Abstract

The present study investigated functional connectivity, operationally defined by (intravoxel) correlations in blood flow measured using H2150 PET. Recent research supports the notion that altered cortico-cortical connectivity may be an important factor underlying schizophrenia. A group of 13 medication-free patients and 13 age and sex-matched controls was studied during a working memory task and a matched control. The functional connectivity patterns that differed most between groups were extracted. Three patterns were found significant at the p < 0.00001 level. The first pattern explained more than 50% of the variance. The blood flow pattern of patients was characterized by relatively more temporal and cerebellar and less frontal and anterior cingulate contributions than controls. The difference was accentuated in the left superior anterior temporal lobe and right hippocampus (increase in patients) and the dorsolateral prefrontal cortex bilaterally (decreased). Expression of this pattern differentiated perfectly between the patient and the control group, regardless of whether subjects performed the working memory or the control task. The second pattern (explaining 19% of variance) corresponded to the activation-deactivation seen during the working memory task and its control.
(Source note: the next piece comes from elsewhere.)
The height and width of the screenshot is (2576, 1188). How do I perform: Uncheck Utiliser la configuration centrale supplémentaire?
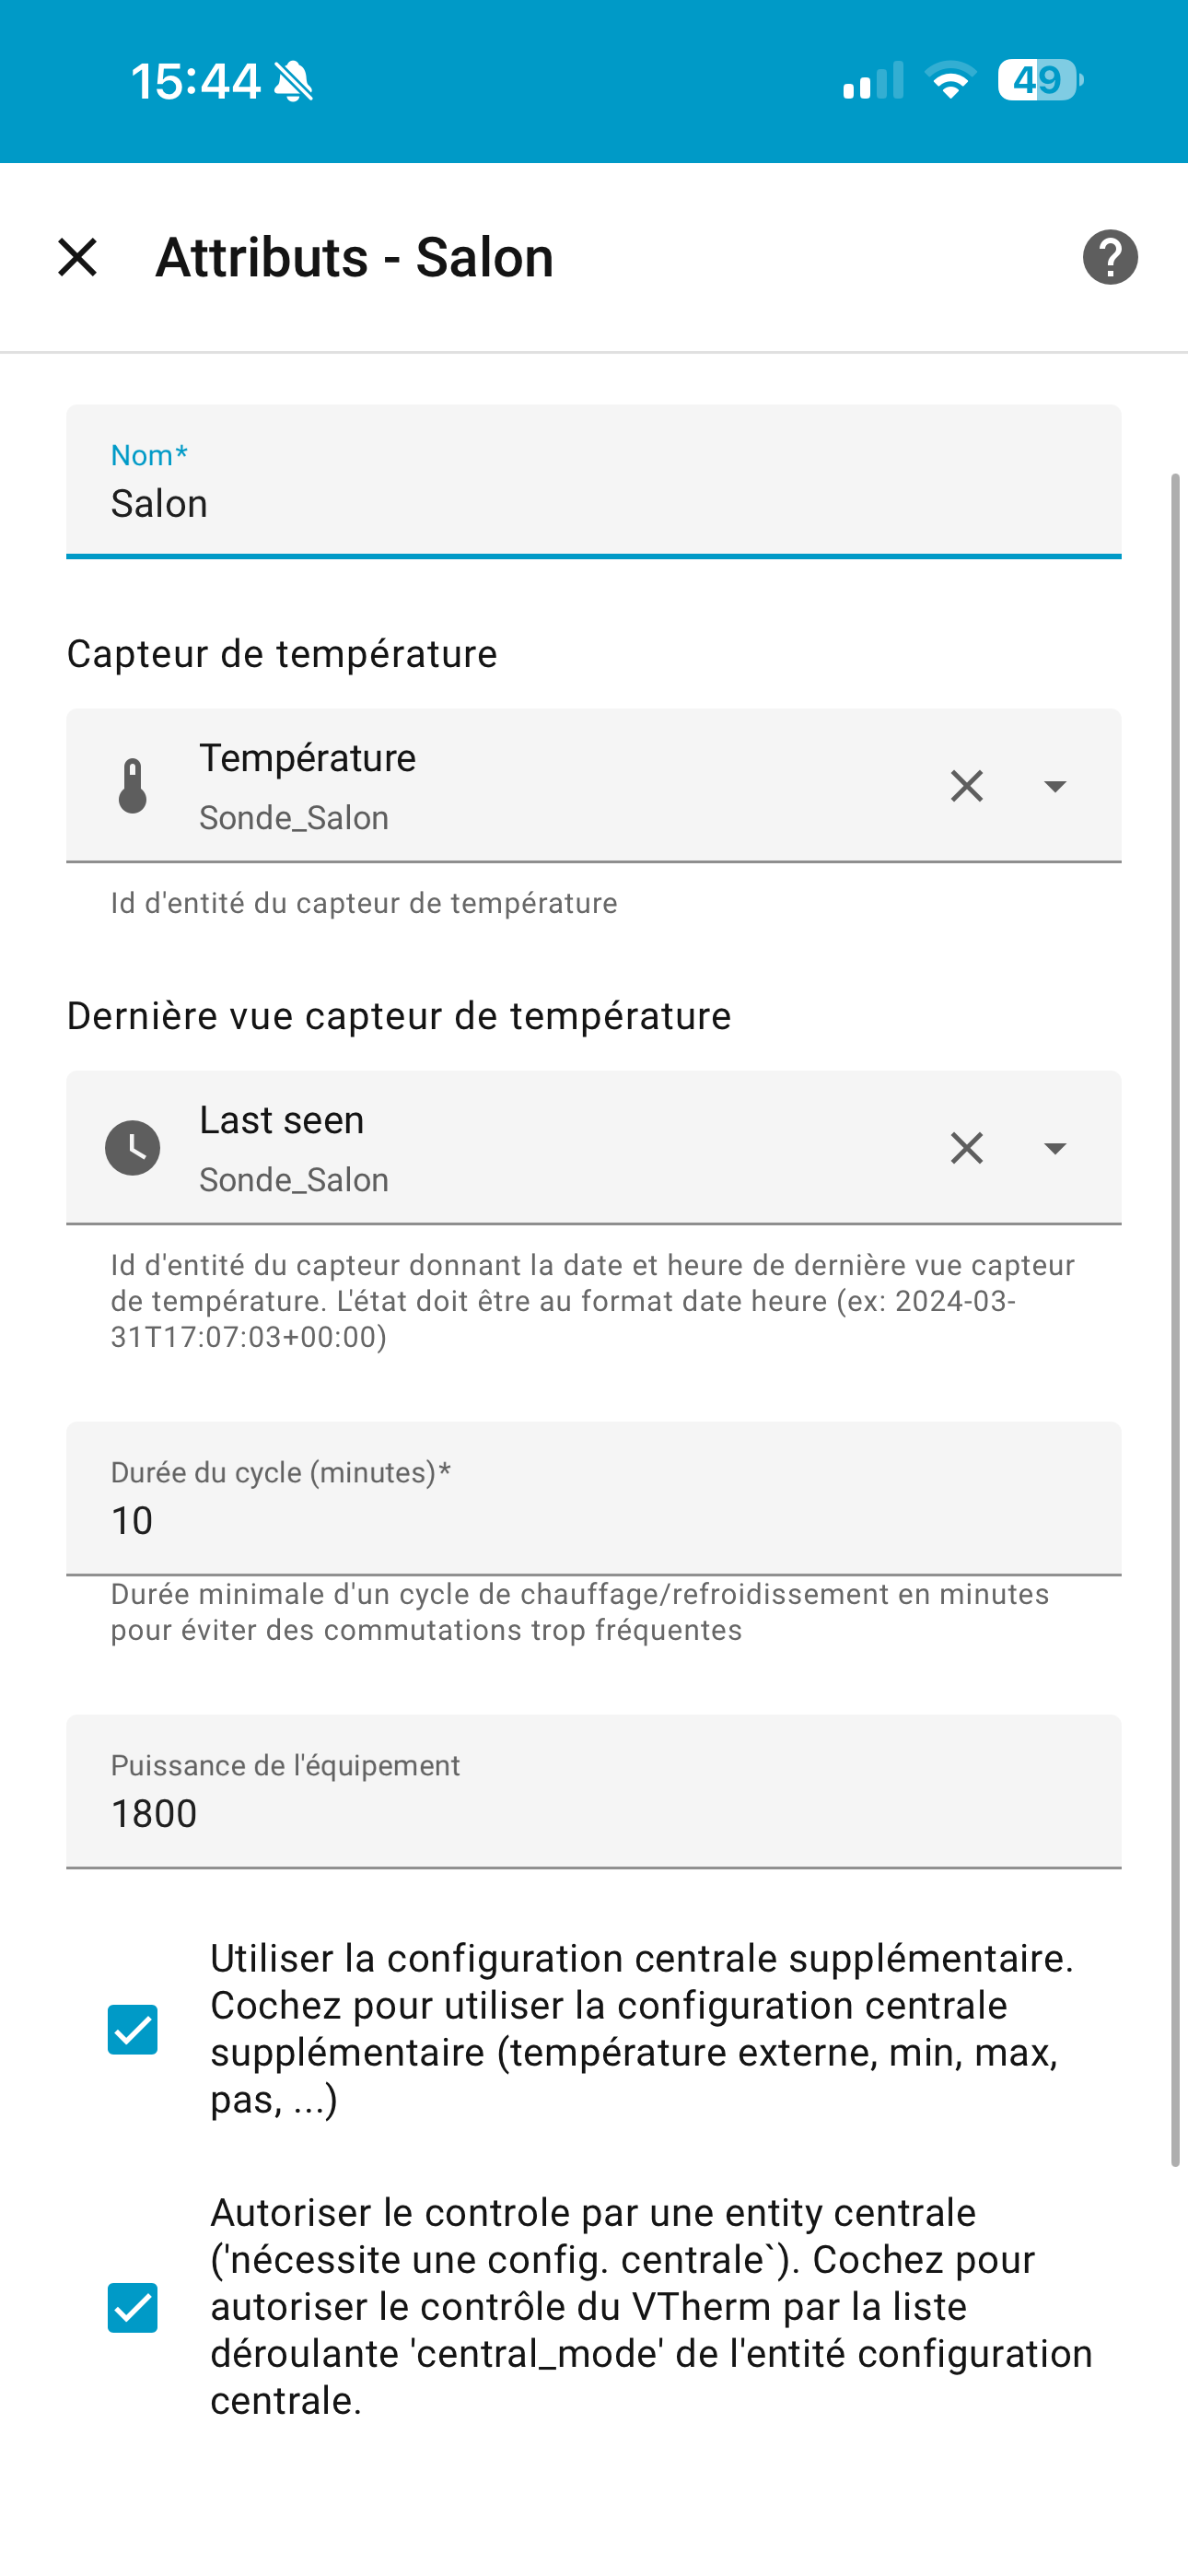coord(132,2029)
Expression of this pattern during the task was significantly more variable in patients, possibly indicating a failure to sustain a task-adequate working memory network. These results raised the possibility that the relatively task-independent, hypofrontal-hyperhippocampal pattern might be a trait-marker for schizophrenia. To further investigate this possibility, we used this pattern to classify 100 resting scans obtained from the same population. 96% of these scans could be classified correctly as being either from a schizophrenic or a control subject.